SyFI Lab Systems for Future Intelligence

TeleRAG: Efficient Retrieval-Augmented Generation Inference with Lookahead Retrieval

Chien-Yu Lin, Keisuke Kamahori, Yiyu Liu, Xiaoxiang Shi, Madhav Kashyap, Yile Gu, Rulin Shao, Zihao Ye, Kan Zhu, Stephanie Wang, Arvind Krishnamurthy, Rohan Kadekodi, Luis Ceze, Baris Kasikci — arXiv preprint (2025)

LLM Serving RAG

Keywords: Retrieval-Augmented Generation Lookahead Retrieval Inference Serving GPU Memory Optimization Intra-Device Parallelism

PDF Code

TL;DR. TeleRAG is an efficient RAG inference system that reduces latency and improves throughput using lookahead retrieval to prefetch data from CPU to GPU in parallel with LLM generation.

Overview

TeleRAG is a high-performance inference system designed to optimize Retrieval-Augmented Generation (RAG) pipelines. Unlike traditional RAG systems where retrieval and generation are executed sequentially, often leading to high latency and resource underutilization, TeleRAG introduces lookahead retrieval to overlap these processes. By predicting and prefetching required data from CPU to GPU memory in parallel with LLM decoding, TeleRAG significantly reduces end-to-end latency and maximizes throughput, especially in memory-constrained environments.

Core Innovations

TeleRAG main idea

🚀 Lookahead Retrieval

The central innovation of TeleRAG is its ability to anticipate future data needs:

Prefetching Mechanism: Predicts the next required retrieval clusters and transfers them from CPU to GPU memory while the GPU is busy generating the current tokens.
Pipeline Overlapping: Hides the latency of data transfer and retrieval by executing them simultaneously with the compute-intensive generation phase.

⚡ Efficient Scheduling

TeleRAG employs advanced scheduling strategies to handle complex RAG workloads:

Prefetching Scheduler: Groups similar queries in batched inference to maximize the utility of prefetched data and reduce redundant transfers.
Cache-Aware Scheduler: Optimizes multi-GPU setups by routing queries to the GPU that already holds the relevant cached data, minimizing inter-device communication.
Hybrid Search: Combines lookahead prefetching with on-demand CPU search to guarantee retrieval accuracy without stalling the pipeline.

🔧 Resource Optimization

Enables running large-scale RAG pipelines (e.g., Llama-3 8B with a 61GB datastore) on a single commodity GPU (e.g., RTX 4090 24GB).
Minimizes GPU memory footprint by keeping the full datastore on CPU/SSD and only transferring relevant clusters on-the-fly.

Performance Benchmarks

TeleRAG consistently outperforms state-of-the-art RAG serving systems:

Metric	Improvement
Single-Query Latency	1.53x reduction
Batched Throughput	1.83x increase

Tested Configurations

Model: Llama-3 8B / 3B
Datastore: Wikipedia (61 GB)
Hardware: Single NVIDIA RTX 4090 (24 GB)
Baselines: Standard CPU-based retrieval + GPU generation pipelines

Key Results

1.53x lower latency for single queries by hiding retrieval overhead.
1.83x higher throughput in batched scenarios due to efficient scheduling.
Successfully serves benchmarks like Natural Questions, HotpotQA, and TriviaQA with minimal GPU memory usage.

System Architecture

TeleRAG’s architecture is built to bridge the speed gap between retrieval and generation:

Lookahead Retriever: A lightweight module that predicts future retrieval needs based on the current context.
Asynchronous Data Mover: Manages the transfer of inverted file (IVF) clusters from host memory to GPU memory in the background.
Dual-Path Execution:
- Path A (GPU): LLM generation proceeds without interruption.
- Path B (CPU/PCIe): Retrieval indices are fetched and prepared for the next step.

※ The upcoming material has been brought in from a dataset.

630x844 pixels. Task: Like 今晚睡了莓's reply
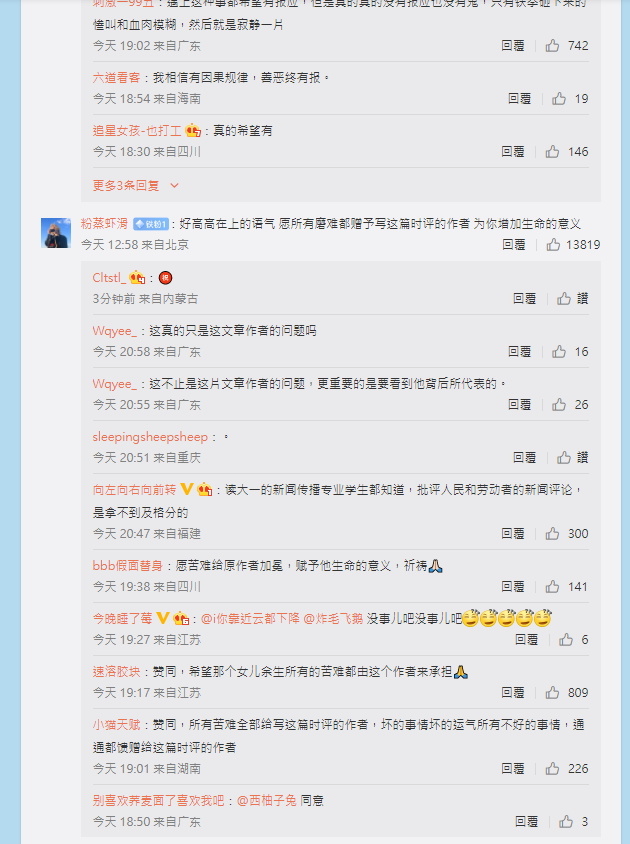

This design eliminates the “stop-and-wait” nature of conventional RAG, creating a smooth, continuous flow of data and computation.

Key Takeaways

RAG inference is often bound by retrieval latency and memory bandwidth, not just compute. Traditional systems stall the GPU while waiting for data from slow storage or CPU memory.

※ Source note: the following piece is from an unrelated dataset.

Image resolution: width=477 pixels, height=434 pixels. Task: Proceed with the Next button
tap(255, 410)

Lookahead prefetching unlocks hidden parallelism in RAG. By treating retrieval as a predictable, pre-fetchable operation, TeleRAG keeps the GPU fed and busy, transforming a sequential bottleneck into a parallel efficiency gain. This approach is essential for deploying powerful RAG applications on resource-constrained edge devices or cost-effective cloud instances.